## Aim of the exercise
Retype the lines from the one containing "Given: Open the notifications bell icon" through the one containing "Click the PS4", both included, reproducing each line exactly.

Rows showing where targets appear
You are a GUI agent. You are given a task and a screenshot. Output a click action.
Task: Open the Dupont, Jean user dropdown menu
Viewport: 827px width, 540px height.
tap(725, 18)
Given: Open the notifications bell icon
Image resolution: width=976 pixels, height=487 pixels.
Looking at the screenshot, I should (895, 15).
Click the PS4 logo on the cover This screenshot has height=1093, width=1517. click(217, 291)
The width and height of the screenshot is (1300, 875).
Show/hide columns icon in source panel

## Output of the exercise
Given: Open the notifications bell icon
Image resolution: width=976 pixels, height=487 pixels.
Looking at the screenshot, I should (895, 15).
Click the PS4 logo on the cover This screenshot has height=1093, width=1517. click(217, 291)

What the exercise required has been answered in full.